Felix Hell organ recital marks Dwight McBean’s 50 years at Church of the Ascension, Mona
On the first Sunday in May, a full house at the Church of the Ascension in Mona heard German organist Felix Hell deliver a demanding anniversary programme at the console. The concert marked host organist Dwight A McBean’s fiftieth year on the organ bench and drew a crowd eager for a showcase of skill on the church’s 35-year-old instrument.
Hell’s appearance carried personal resonance: he had played the same organ a quarter-century earlier, in 2001. On Sunday he worked the presets that govern its 59 stops and 21 couplers with ease, shaping a wide palette from the pipes.
Trained in Germany, Amsterdam, Russia, and at the Juilliard School and the Peabody Institute in the United States, Hell comes from a musical background and has built an international profile. He is widely associated with four full “Bach Marathons,” each presenting Johann Sebastian Bach’s complete organ output—roughly 250 works across nearly 20 hours of music.
Before the opening number, Hell asked the audience’s leave to shed his jacket from his all-black attire, a practical response to the warm afternoon air. He began with Bach’s Toccata and Fugue in D minor, BWV 565, familiar to many listeners from film and broadcast use.

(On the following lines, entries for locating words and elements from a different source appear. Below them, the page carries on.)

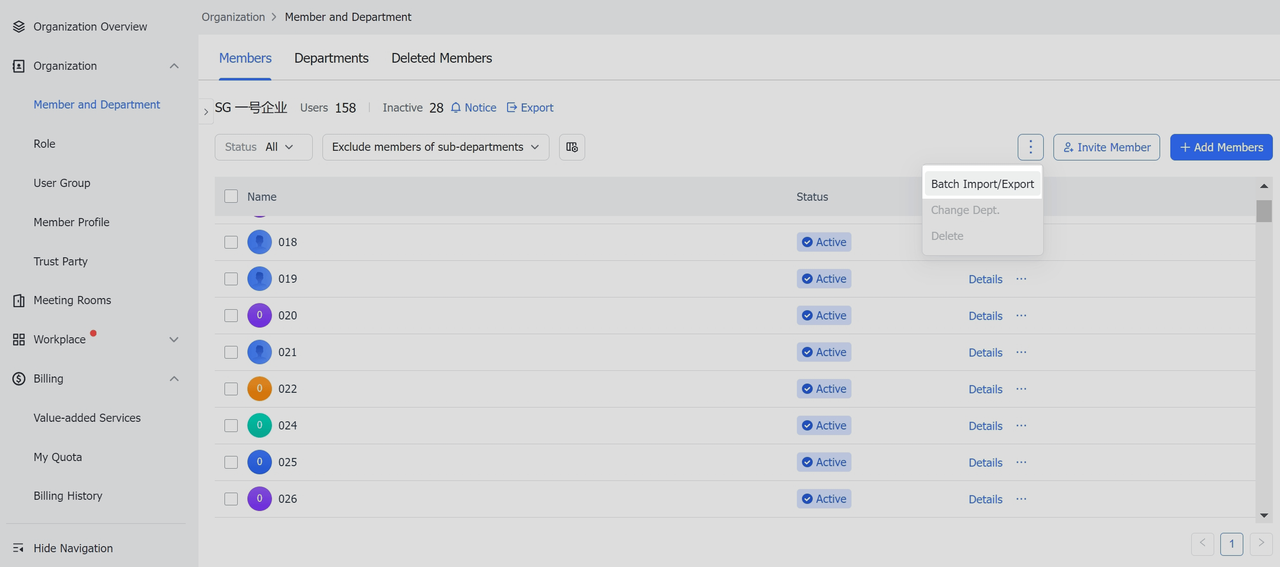1280x567 pixels.
Task: Click the vertical scrollbar thumb in members table
Action: tap(1264, 211)
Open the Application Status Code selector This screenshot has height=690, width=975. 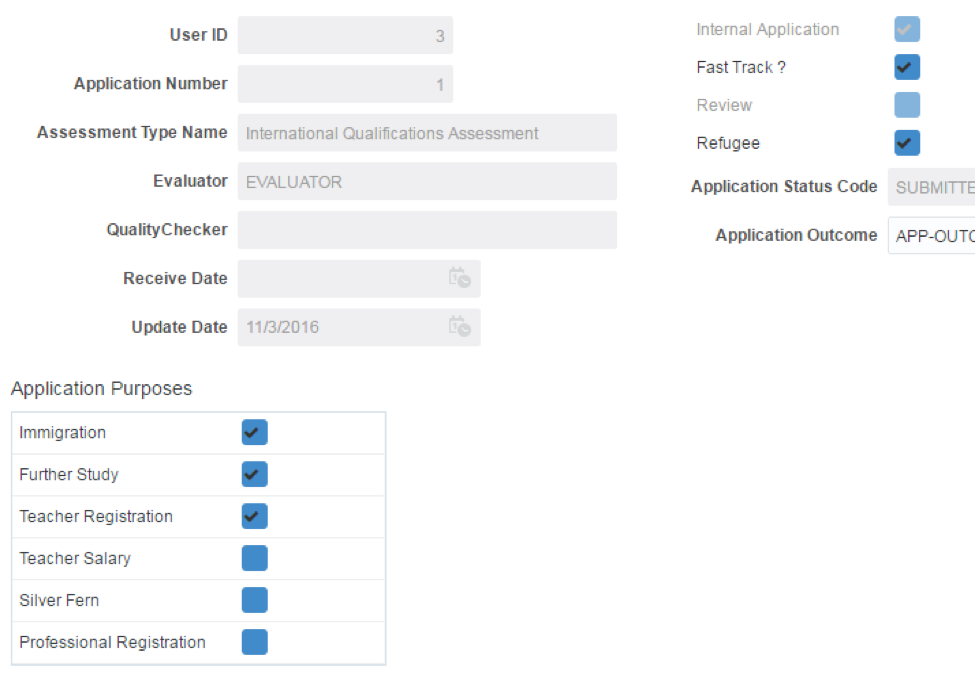click(935, 187)
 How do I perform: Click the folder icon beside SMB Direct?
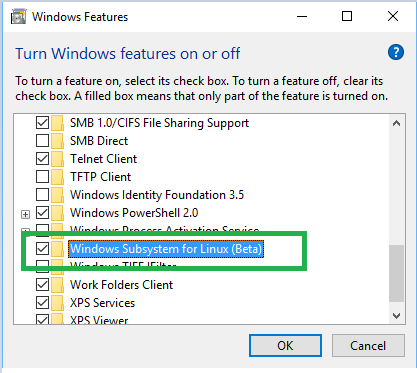click(58, 141)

Its bold themes and rapid figuration held the room; he played much of it with eyes down or closed, his physical motion adding theatrical weight to the reading.
A gentler contrast followed in Bach’s Air on the G String, in an arrangement by Harvey Grace—lyrical, unhurried, and finely voiced. Later first-half selections included César Franck’s Pièce héroïque, Florence Price’s Retrospection, and Franz Liszt’s Prelude and Fugue on B-A-C-H. Together they moved from forceful declamation to singing lines and decisive cadences, with firm rhythm and nimble passagework. In several spots Hell played pedals alone, underscoring the instrument’s range. Listeners applauded generously at each pause.
After the interval, the programme turned to Louis Vierne’s Carillon de Westminster, op 54, No 6; Samuel Barber’s Adagio for Strings in William Strickland’s arrangement; and Alexandre Guilmant’s Sonata No 1, op 42. Passages often began quietly and swelled in volume and colour, illustrating the organ’s capacity for contrast. When Strickland’s arrangement ended, the room sat briefly still before applause broke out. Calls of “Encore!” brought Hell back; he showed little fatigue after a long, technically exact set.
The evening also honoured McBean, who took up organ study around age thirteen and is now Jamaica’s only factory-trained, certified piano and pipe organ technician—a distinction he speaks of with pride. A video tracing his career and tributes from the congregation preceded the presentation of a commemorative plaque. Rector’s warden Dr Georgiana Gordon Strachan made the presentation, with people’s warden Wayne Salmon alongside. Rector Rev Canon Michael Allen, who could not attend, left a programme note: “Many congregations have had their worship experiences convey a taste of Heaven because of the ministry of Bro Dwight at the organ.”
McBean then took the bench to lead Noel Dexter’s O Praise Ye the Lord, closing a concert that doubled as tribute and fundraiser. Ticket proceeds will go to the Ascension New Organ Fund as the parish plans to replace the aging instrument.